Exercise description: Reproduce the data word for word, starting with its first line and ending with the line that contains "click(158, 264)". Leave the pictures out of your answer.

○ ○ ○

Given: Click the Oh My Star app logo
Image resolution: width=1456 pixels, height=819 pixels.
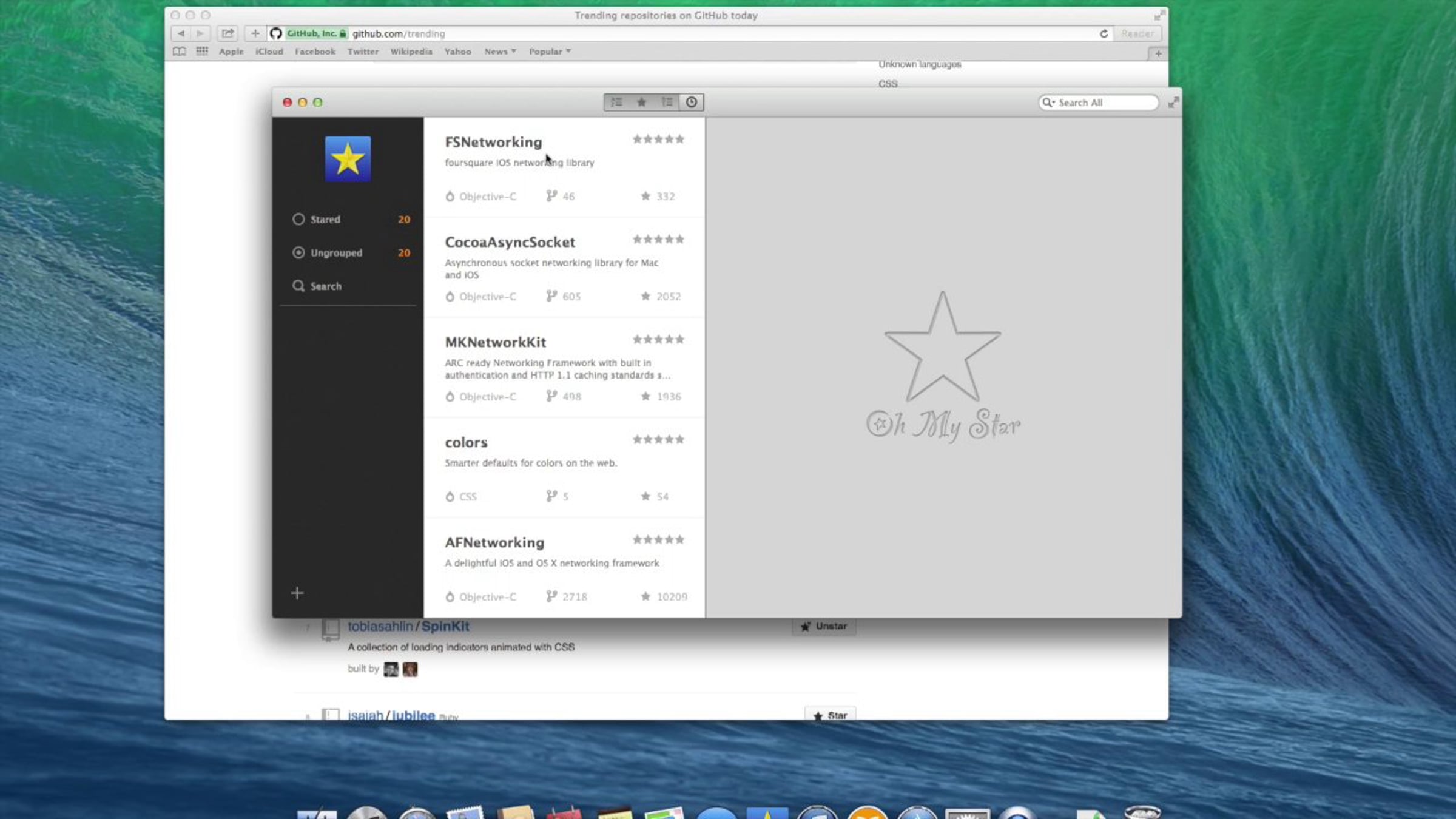Looking at the screenshot, I should coord(348,159).
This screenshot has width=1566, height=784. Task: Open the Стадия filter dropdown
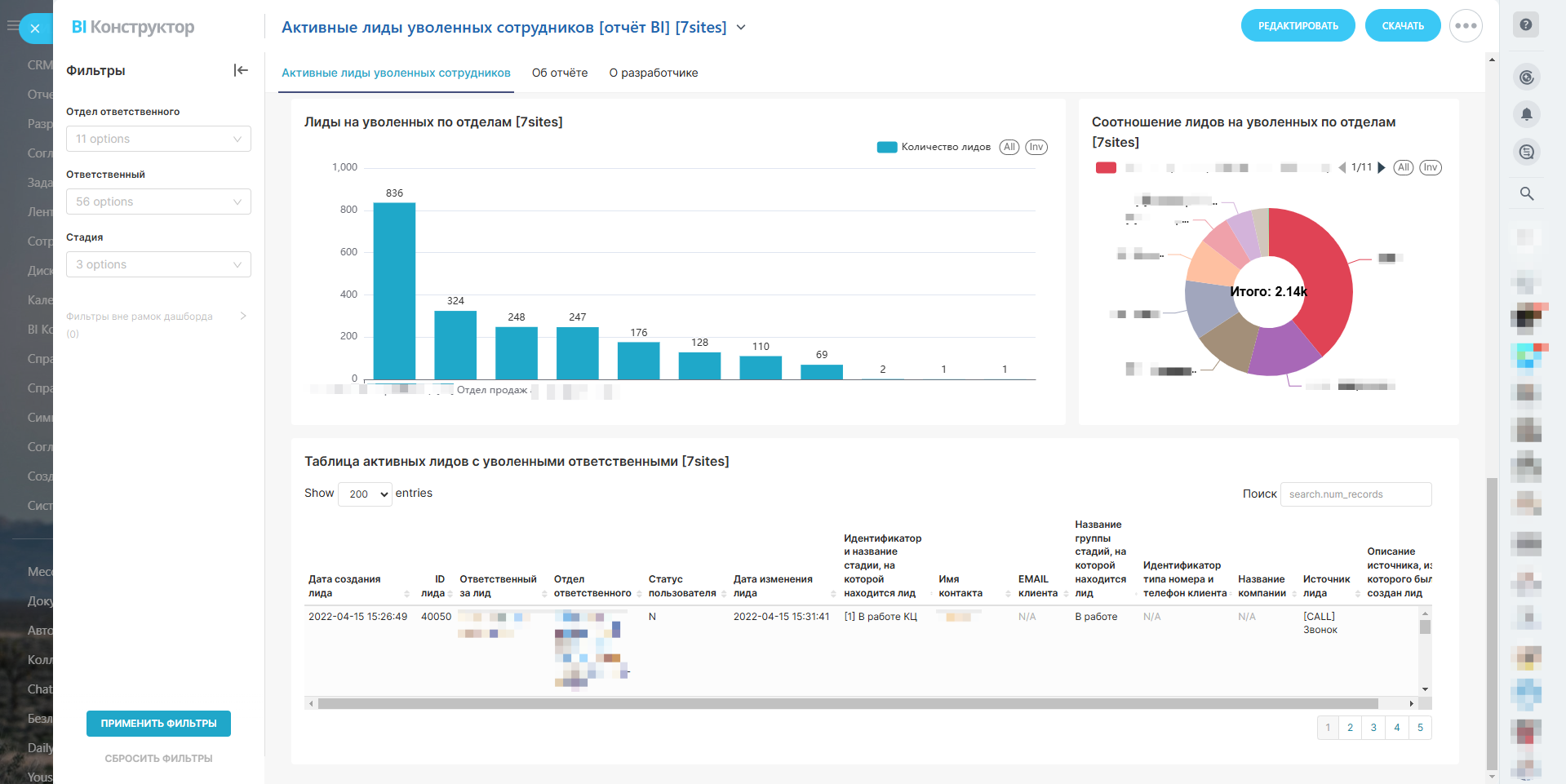click(158, 264)
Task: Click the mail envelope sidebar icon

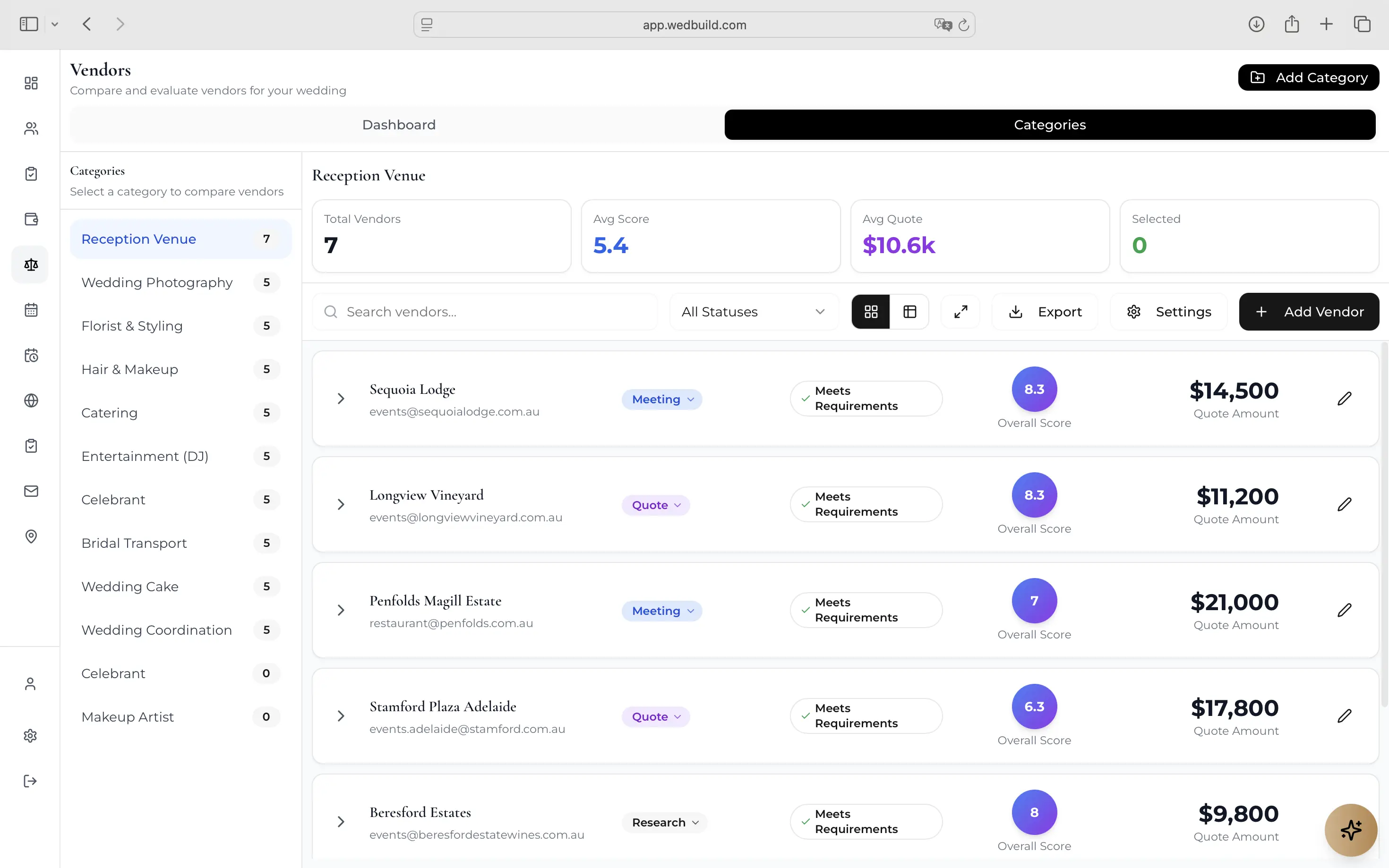Action: pos(31,491)
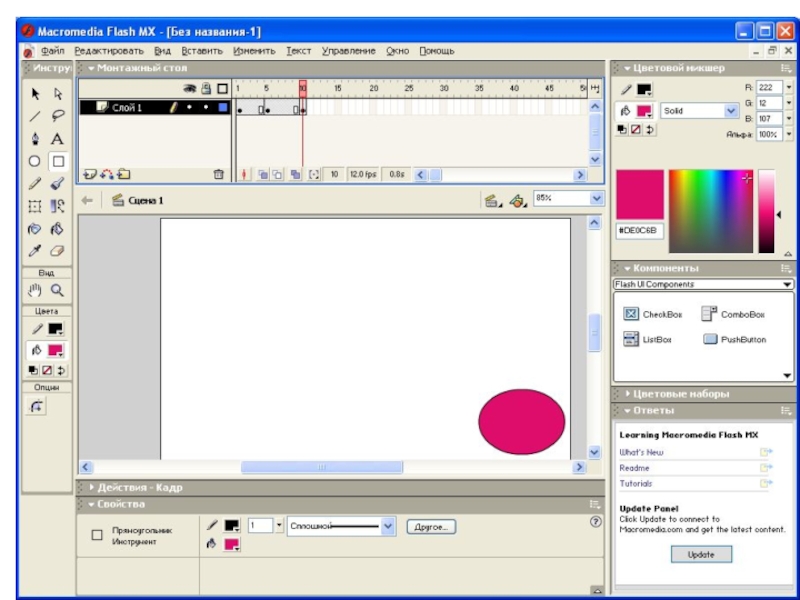Toggle the eye column for all layers

tap(196, 89)
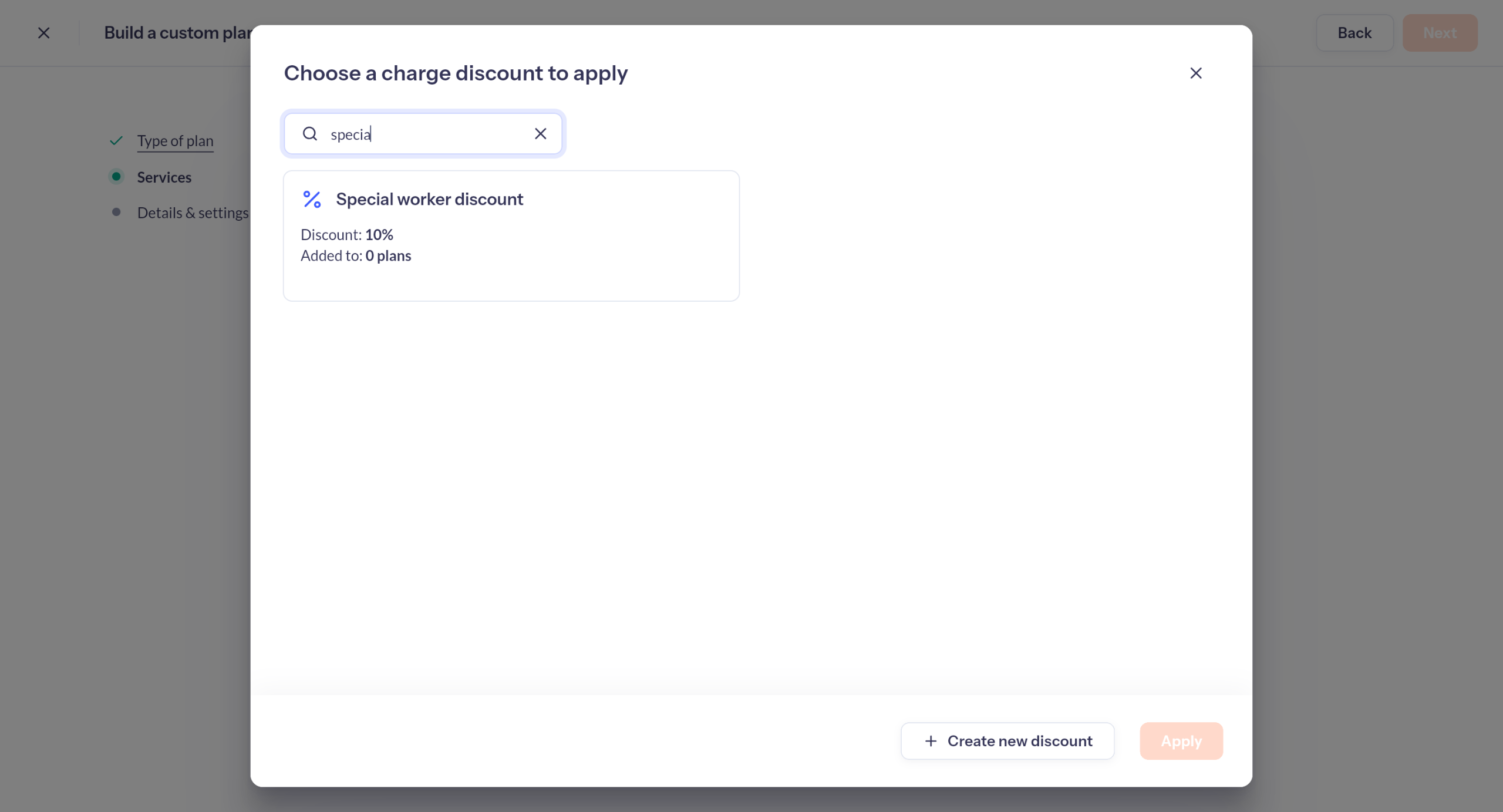Close the charge discount dialog
The height and width of the screenshot is (812, 1503).
(x=1195, y=73)
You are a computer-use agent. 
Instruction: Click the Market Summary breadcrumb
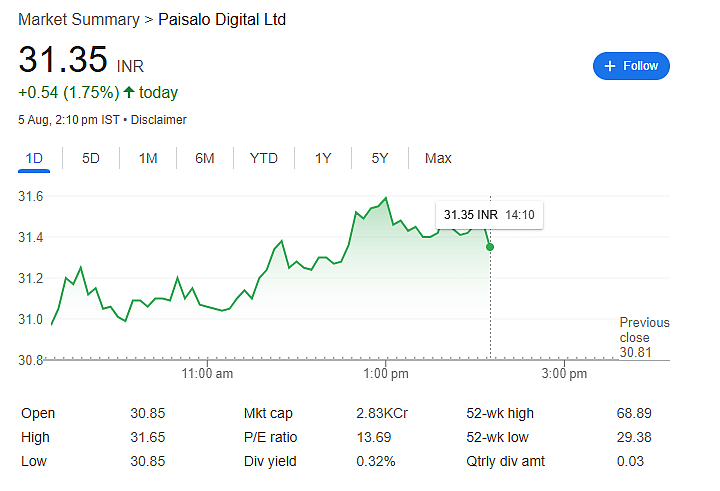79,20
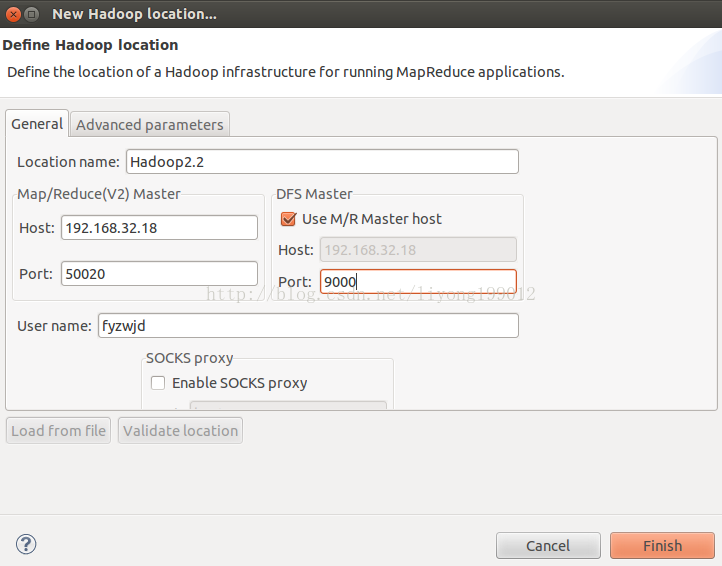Click the Cancel button
Viewport: 722px width, 566px height.
[548, 545]
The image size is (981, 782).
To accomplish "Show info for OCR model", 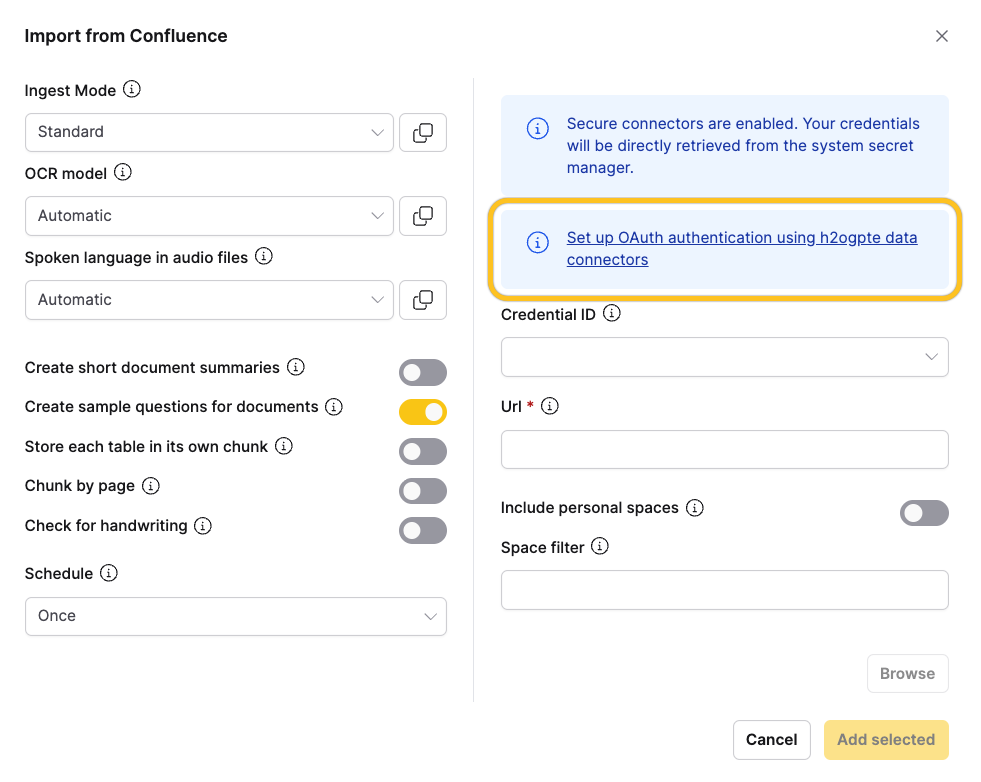I will click(x=123, y=173).
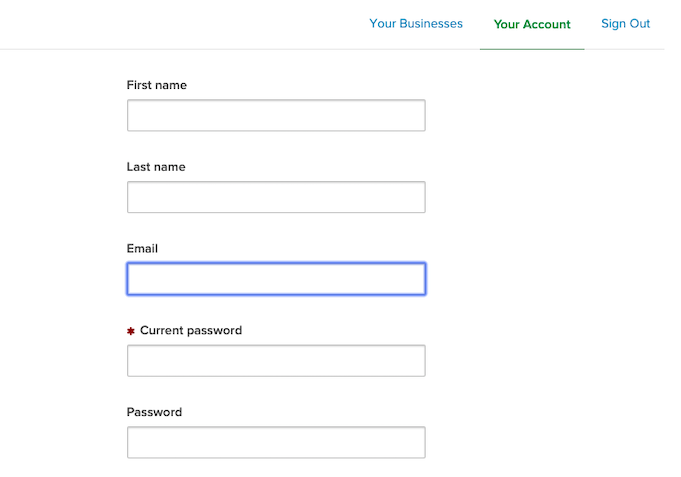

○ ○ ○

The solution:
Given: Click the Oh My Star app logo
Image resolution: width=1456 pixels, height=819 pixels.
Looking at the screenshot, I should coord(348,159).
This screenshot has width=1566, height=784. Task: Open the Стадия filter dropdown
click(158, 264)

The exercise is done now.